In fact, the "platform" could set up a crawler to automatically discover RSS feeds. If the author has done the metadata right, the results would even be automatically categorized.
Done right, the "platform" might actually run on a pretty small server, because it would be linking to sites, and only pulling summaries from them.
Even comments could be supported with a little creativity. As I said, there are innumerable ways for people to get their own content out there. If there were a standard metadata tag "comment: <link to article or another comment>", some fancy footwork could produce a threaded discussion associated with a particular article, even if the original author has no internal commenting system. (And my favoured internal comment system would permit nothing but pure HTTPS links to the commenters own content, extracting a short summary for display.)
Side note: I acquired a domain explicitly for the purpose of setting up such a feed aggregation "platform." Now that I'm retired, I'm slowly working on creating it. Everything is highly experimental at this point and, to be honest, shows no visible progress to that end, but that is my ultimate goal.
Apart from here and "self-hosting" and other communities, if you're a glutton for punishment, you can see what's up at https://walloftext.ca. I'm currently in the process of rebuilding everything from the ground up, including an associated mastodon-compatible instance. I've not yet rewritten my project outline to account for all the new stuff I've learned about in the past few months, but it's coming in the next few days.
Just note the most important part of my tagline: "Unstable by nature". Some would argue that applies more to me than the stability of the site and projects. 😛 Either way, chaos is probably the order of the day for at least the rest of this year. (And I mostly take summers off to reenergize by fishing, working in my shop, etc.)
Not OP but I would use a CDN like bunny.net. It's cheap and you get geo redundancy and all kinds of perks with it.
You can set the Bunny CDN to pull from your home server or you can upload your files to a Bunny storage and it can pull from there so it doesn't matter if your home server is on or not.
I'm currently running only the dynamic parts at home (CMS, generators etc.) and I "host" all the static generated stuff on there.
Yeah, that sounds like a good idea. I am using photoprism for photo management. It doesn't really support S3 or any CDN. You could use a fuse filesystem or something, but it's very slow.
It's probably better to export the photos if you want to make a public presentation gallery. Many image viewers can create static HTML pages for a given set of images, GThumb, DigiKam etc. But it could work with a photo management app too if it has presentation gallery support and can be configured to serve images from a CDN prefix.

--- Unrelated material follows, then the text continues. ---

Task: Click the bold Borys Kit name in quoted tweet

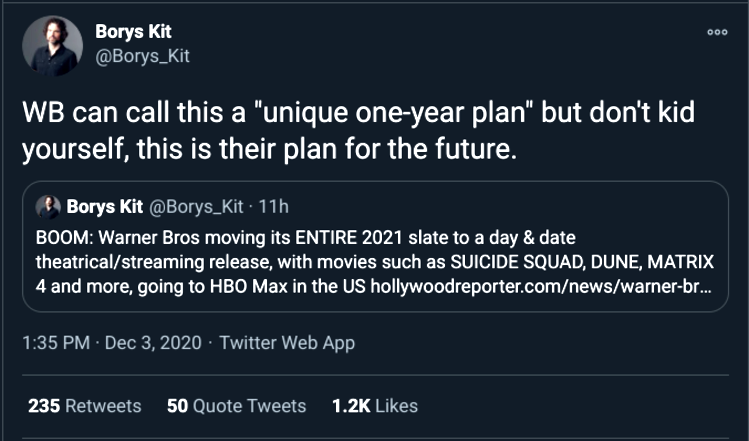Action: click(103, 207)
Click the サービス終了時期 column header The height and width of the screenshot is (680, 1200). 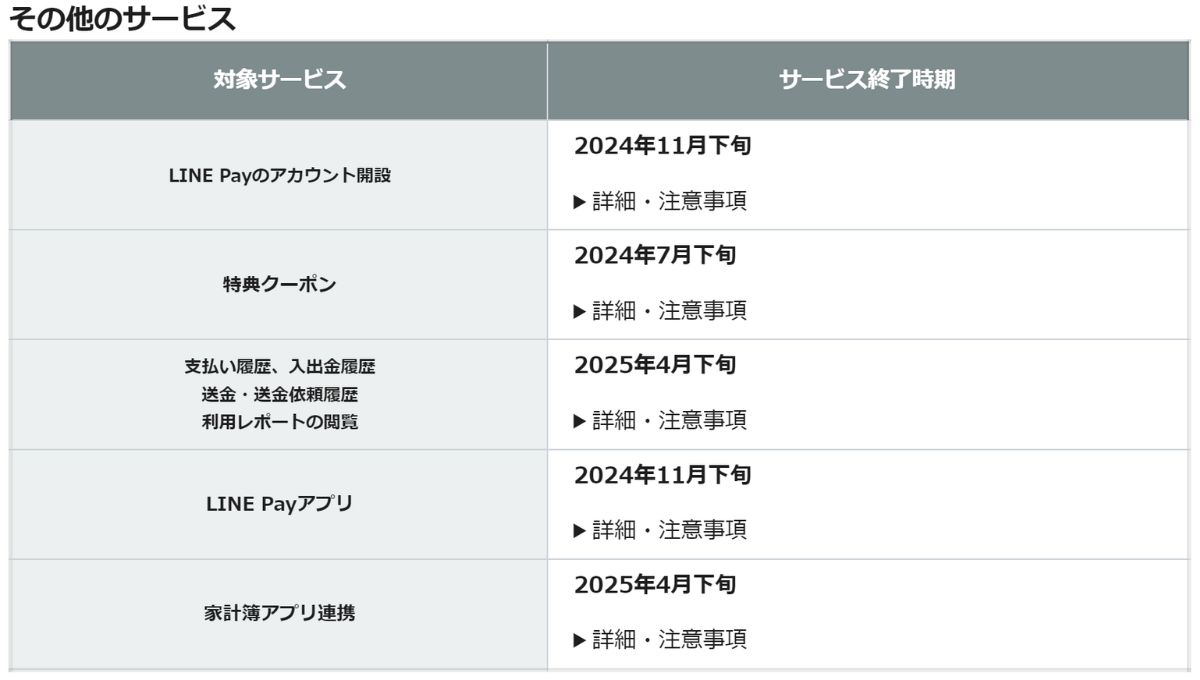(x=867, y=81)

The catch with CDN support in dynamic apps is that they need to be aware that you want to use a CDN so they can provide both a dynamic view (of whatever resource you're trying to cache) so you have something to pull the original from, as well as use the CDN URL for their main pages so they take advantage of the caching.
Alternatively, if they don't have CDN support, or you want to isolate the dynamic app from the public, if the app makes good static-looking URLs you can scrape it, make static pages and upload that to the CDN.
I recently did this for someone who was using a gallery app that was made with super old MySQL and PHP versions and was super unsafe and inefficient. I used URL-rewriting to make all pages end in .html and .jpg, then scraped it with wget, uploaded the whole thing to CDN and pointed a CNAME of their domain to the CDN domain. The dynamic app now lives on a private server in docker containers which they access over VPN, and when they change stuff I just run a script that takes a new snapshot and uploads it to the CDN.